Endpoints are organized as extension methods under Endpoints/ and mounted via app.MapGroup("/base/path"). Each group can share tags, authorization policies, and middleware. Handlers receive DI services directly as parameters and return TypedResults or IResult for clear status typing. OpenAPI metadata is applied with .WithName(), .WithSummary(), and related methods and Scalar is used for the documentation UI.

When to use it

Creating new REST endpoints in a Sorcha service
Modifying or refactoring existing routes and handlers
Adding or updating OpenAPI documentation for endpoints
Configuring route-level or group-level authorization policies
Applying output caching (Redis) or other shared group behavior

Best practices

Always organize endpoints in Endpoints/ as MapGroup extension methods for discoverability
Annotate every endpoint with .WithName() and .WithSummary() to ensure Scalar documentation completeness
Prefer TypedResults for explicit, type-safe responses and to make intent clear
Inject services and HttpContext via handler parameters instead of relying on static access
Use .RequireAuthorization on groups for shared policies and .AllowAnonymous for public routes
Apply .CacheOutput for repeatable read endpoints and tag caches for easy invalidation

Example use cases

Add /api/v1/wallets group with create, read, and list endpoints using MapGroup and RequireAuthorization
Implement a login endpoint that returns TypedResults.Ok or TypedResults.Unauthorized with validation problems
Add query parameter pagination with defaults for list endpoints (page, pageSize)
Document an endpoint’s request and response models via Scalar by adding .WithSummary() and detailed metadata
Enable Redis output caching on a read-heavy endpoint and tag entries for targeted invalidation

FAQ

Why use MapGroup instead of separate MapGet/MapPost calls?

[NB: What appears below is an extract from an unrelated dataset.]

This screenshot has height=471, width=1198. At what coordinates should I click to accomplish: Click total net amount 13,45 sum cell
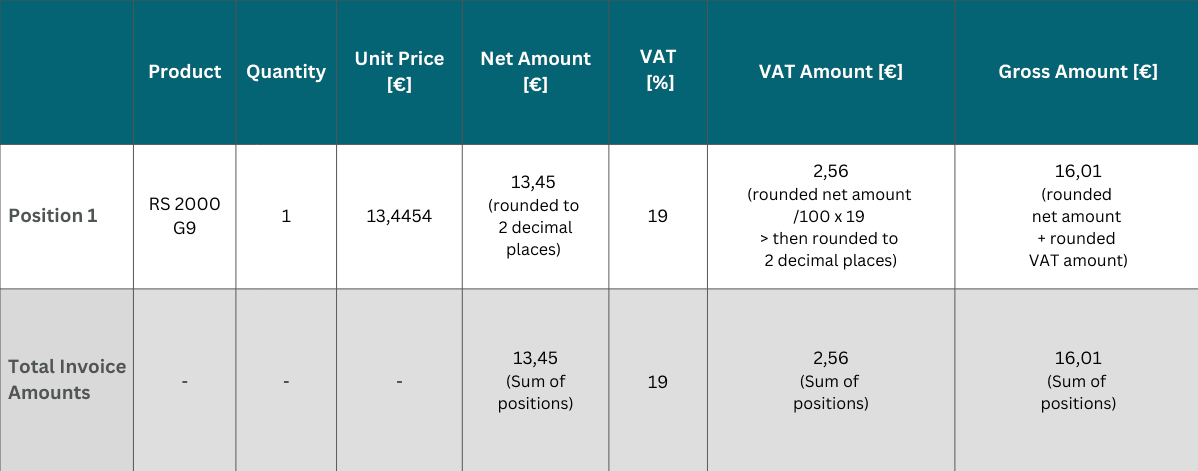coord(535,380)
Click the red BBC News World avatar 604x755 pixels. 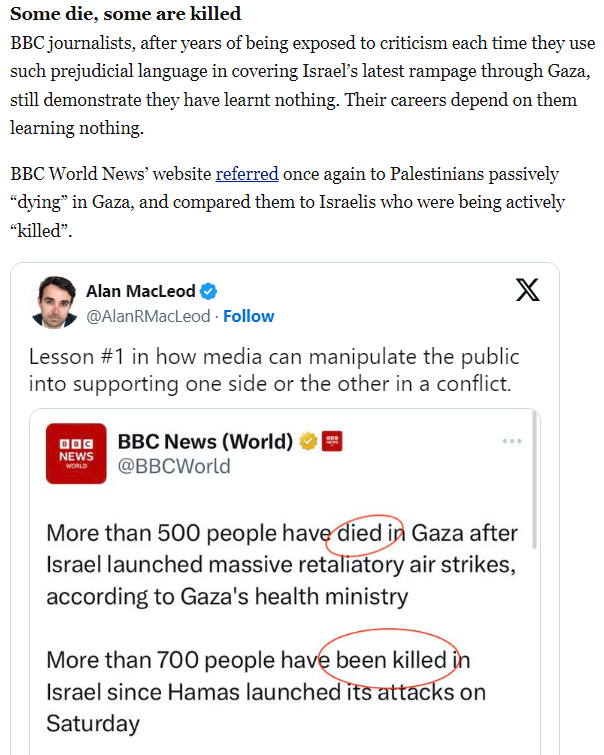coord(76,454)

MapGroup centralizes shared configuration like route prefixes, tags, authorization, and middleware, reducing duplication and improving consistency.

Should I use TypedResults for every endpoint?

Prefer TypedResults when you need explicit response types and clear OpenAPI output. For very simple endpoints you can return IResult, but TypedResults improves documentation and type safety.